Germany expanded by 3 percent last year from 2010, the Federal Statistical Office said in Wiesbaden. It noted, however, that the growth came mostly in the first half of 2011, and estimated that the economy actually contracted by about 0.25 percent in the fourth quarter from the prior three months.

Some economists now predict another contraction for Germany in the first three months of 2012, which would meet the usual definition of a recession as two consecutive quarterly declines in output.

And austerity measures in Greece are making their budget deficits even worse:

Greece’s budget deficit widened last year as an austerity-fuelled recession cancelled out much of the extra revenues the government was hoping to raise through emergency taxes, data showed on Thursday. The central government budget gap widened 0.8 percent year-on-year to 21.64 billion euros ($27.45 billion) last year, according to figures from the finance ministry.

David Dayen at FDL News Desk thinks it is probably worse since “the EU uses a different measure to assess the Greek budget.”  He points out that even with increased taxes, the fall in tax compliance from an already lax system has reduced income. It all looks good on paper but that’s not the reality of what is actually in the treasury.

There is some hope that Europe’s leader are waking up to reality that there needs to be a growth strategy, although it may not be enough, or soon enough, to reverse the spiral.

It is a crisis in the € zone. The divergent trends in the € zone are too large. It is not an “optimum currency area”

It’s not just government, to “sovereign debt” but also excesses in the financial sector, real estate etc.

We must do everything to avoid recession. … We need a fiscal strategy that is “growth friendly”

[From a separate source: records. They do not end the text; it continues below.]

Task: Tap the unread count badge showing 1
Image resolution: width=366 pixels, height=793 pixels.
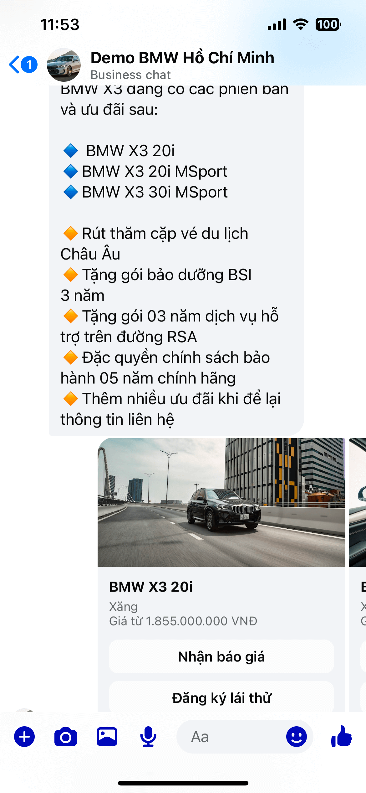Action: [29, 65]
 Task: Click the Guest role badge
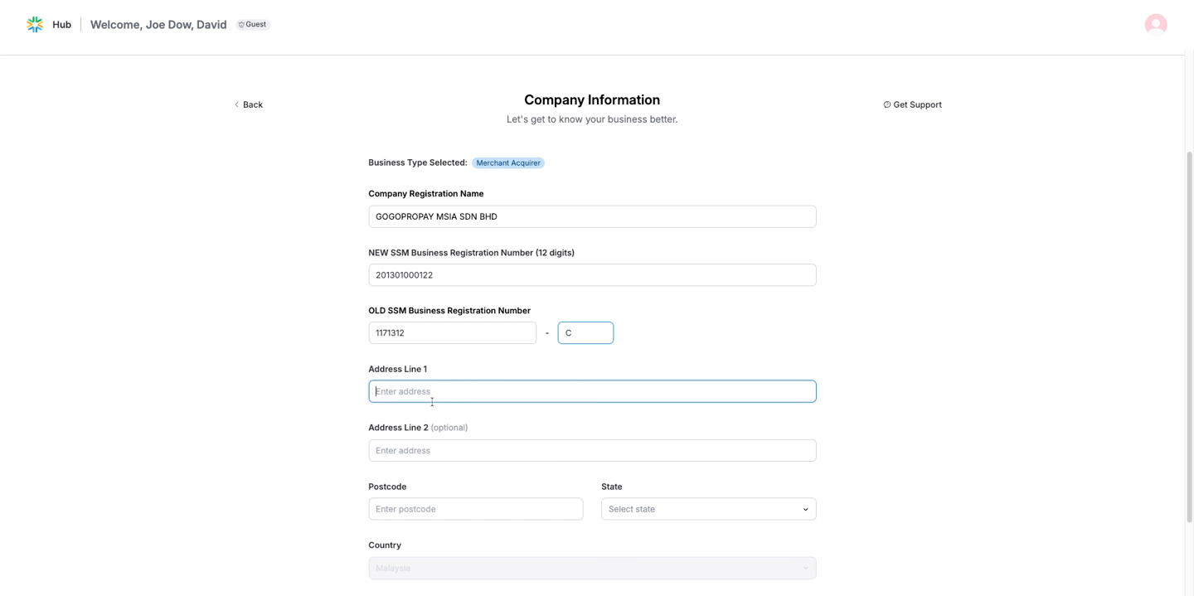click(253, 25)
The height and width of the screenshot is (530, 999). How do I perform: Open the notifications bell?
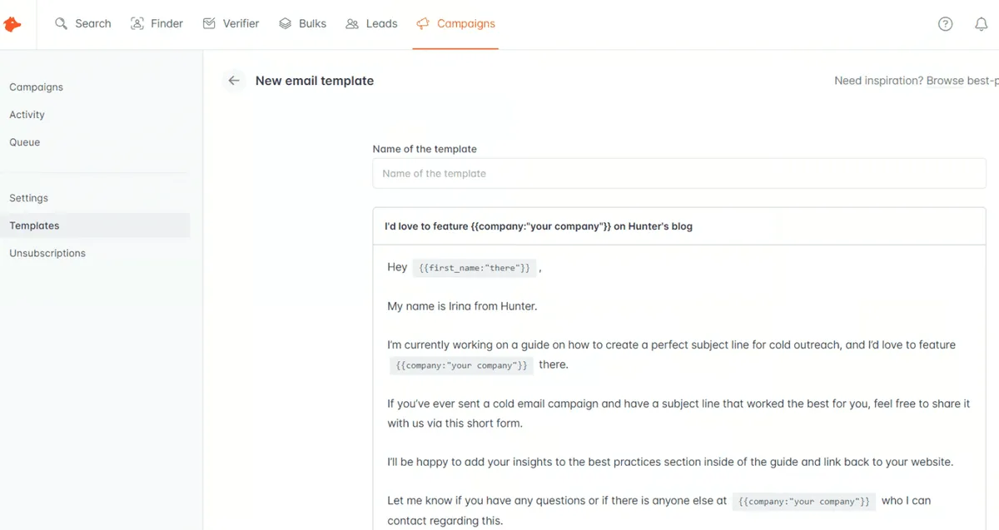pos(981,24)
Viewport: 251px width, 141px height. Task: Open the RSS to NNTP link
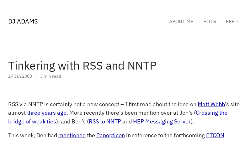(105, 122)
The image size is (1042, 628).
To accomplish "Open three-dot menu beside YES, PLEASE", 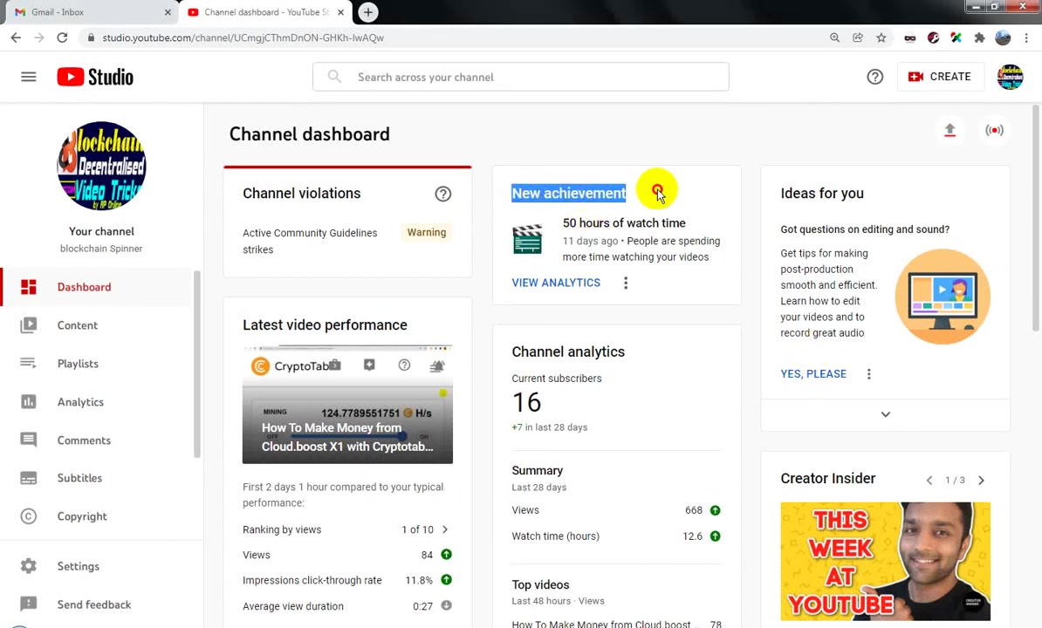I will coord(868,373).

Fiscal consolidation will not tell us to say “no” to all or which is cut everywhere. We must “prioritize”

We ask each member state to establish a “job plan”, we make commitments we can evaluate

The next meeting of the Eurozone member is the end of this month where a tax on financial transactions will be considered and, hopefully, they will discuss job creation and debt reduction.

Greek economy about to collapse

   The IMF said last week that Greece is behind schedule with its economic reforms. The threat behind the statement was not very subtle.

 Greece has reached its limit in raising taxes and needs to refocus its austerity program on long-term spending cuts, the International Monetary Fund has said.

  However, the threats have become almost meaningless at this point.

What the global financial leaders are demanding is that Greece double-down its draconian spending cuts even while its economy is collapsing.

 Its GDP has been in contraction for 12 quarters running, most recently at an annualized rate of 5.5%. The rate of unemployment oscillates around the 18% mark – official unemployment, that is. Consumer confidence has collapsed, industrial production has been in decline at double digit rates since early 2008. The stock market is down by 90% from its 2007 highs and the government’s one year note yields an absurd 330%. The banking system is de facto bankrupt and subject to an accelerating flight of deposits.

   You get the picture – these are the kind of economic data that normally indicate that the society concerned is only a small step away from major social upheaval and a descent into conditions of chaos.